Penghargaan ini tidak sekadar simbol kehormatan, tetapi menjadi cerminan konkret kinerja pendidikan di daerah, khususnya dalam aspek implementasi kebijakan, alokasi anggaran, keberpihakan terhadap guru, dan peningkatan mutu layanan pendidikan.
Menurut Ketua PGRI Kabupaten Soppeng, Prof. Hasnawi Haris, M.Hum, yang juga Guru Besar Universitas Negeri Makassar, proses penilaian dilakukan secara ketat dan komprehensif.
“Pemberian penghargaan ini menilai bukan hanya program yang ada, tetapi bagaimana pemerintah daerah mampu menjalankan kebijakan yang berdampak nyata terhadap guru dan murid,” ujar Prof. Hasnawi dalam keterangannya, Sabtu (21/2/2026).
Menurutnya, Secara substansial, pencapaian ini menunjukkan adanya penguatan tata kelola pendidikan di Kabupaten Soppeng.
Pemerintah daerah dinilai mampu menjaga kesinambungan program, memperhatikan profesionalisme guru, serta melakukan upaya sistematis untuk meningkatkan kualitas pembelajaran.
"Hal ini sejalan dengan target pemerintah pusat untuk meningkatkan kualitas pendidikan di seluruh Indonesia melalui berbagai program strategis seperti revitalisasi kurikulum dan peningkatan kompetensi guru, katanya.
Dalam beberapa kesempatan, Kepala Dinas Pendidikan Kabupaten Soppeng Andi Sumangerukka menyampaikan, penghargaan ini merupakan hasil kolaborasi erat antara pemerintah daerah, guru, dan masyarakat. “Ini bukan hanya penghargaan simbolik, tetapi juga validasi atas kerja keras semua pihak dalam menciptakan ekosistem pendidikan yang berkualitas,” katanya.
Dari perspektif kebijakan publik, penghargaan nasional dari organisasi profesi guru menunjukkan relasi konstruktif antara pemerintah daerah dan komunitas pendidikan.
Stabilitas dan produktivitas sektor pendidikan menjadi lebih terjamin, sehingga berbagai program pendidikan dapat berjalan lebih efektif.
Penghargaan ini juga memperkuat posisi Kabupaten Soppeng sebagai salah satu daerah yang konsisten menegakkan tata kelola pendidikan yang profesional dan berorientasi pada kualitas.
Meski demikian, tantangan tetap ada.
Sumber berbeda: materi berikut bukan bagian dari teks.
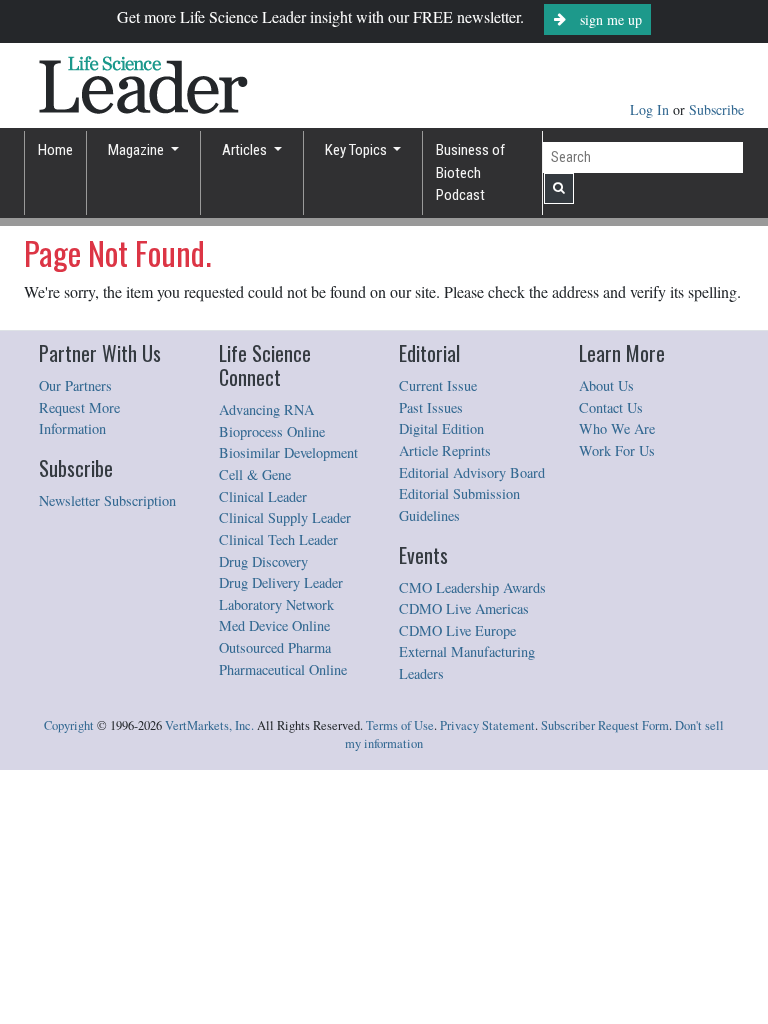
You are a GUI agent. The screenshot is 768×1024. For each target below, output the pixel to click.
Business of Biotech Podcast (470, 172)
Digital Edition (441, 428)
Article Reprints (445, 450)
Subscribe (716, 109)
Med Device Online (274, 625)
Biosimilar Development (288, 452)
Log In (651, 109)
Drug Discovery (263, 561)
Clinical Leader (263, 496)
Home (55, 150)
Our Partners (75, 385)
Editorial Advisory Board (472, 472)
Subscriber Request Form (605, 725)
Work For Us (617, 450)
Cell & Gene (255, 474)
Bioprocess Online (272, 431)
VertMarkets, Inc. (209, 725)
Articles (246, 150)
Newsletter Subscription (107, 500)
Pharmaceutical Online (283, 669)
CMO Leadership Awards (472, 587)
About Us (606, 385)
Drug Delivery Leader (281, 582)
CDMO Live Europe (457, 630)
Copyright (69, 725)
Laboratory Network (276, 604)
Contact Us (611, 407)
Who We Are (617, 428)
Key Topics (357, 150)
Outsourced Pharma (275, 647)
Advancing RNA (266, 409)
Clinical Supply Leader (285, 517)
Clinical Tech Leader (278, 539)
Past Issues (431, 407)
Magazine (137, 150)
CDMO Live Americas (464, 608)
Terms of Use (400, 725)
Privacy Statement (487, 725)
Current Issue (438, 385)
Pemerintah Kabupaten Soppeng perlu memastikan bahwa pencapaian ini tidak berhenti pada penghargaan semata, tetapi menjadi dorongan untuk peningkatan mutu pendidikan secara berkelanjutan.
Konsistensi dalam kebijakan, dukungan anggaran, dan pemberdayaan guru menjadi kunci agar kualitas pendidikan di Kabupaten Soppeng terus meningkat dan mampu bersaing secara nasional.
Penghargaan Dwija Praja Nugraha 2025 menempatkan Kabupaten Soppeng sejajar dengan daerah-daerah lain di Indonesia yang berhasil menyeimbangkan antara penghargaan simbolik dan implementasi nyata di lapangan.
Ke depan, keberhasilan ini diharapkan menjadi contoh bagi kabupaten lain dalam membangun ekosistem pendidikan yang tidak hanya unggul secara administratif, tetapi juga berdampak langsung pada kualitas belajar-mengajar di kelas.
Dengan prestasi ini, Soppeng tidak hanya meraih pengakuan nasional, tetapi juga menegaskan komitmennya untuk terus meningkatkan mutu pendidikan sebagai fondasi pembangunan sumber daya manusia yang berdaya saing di era global.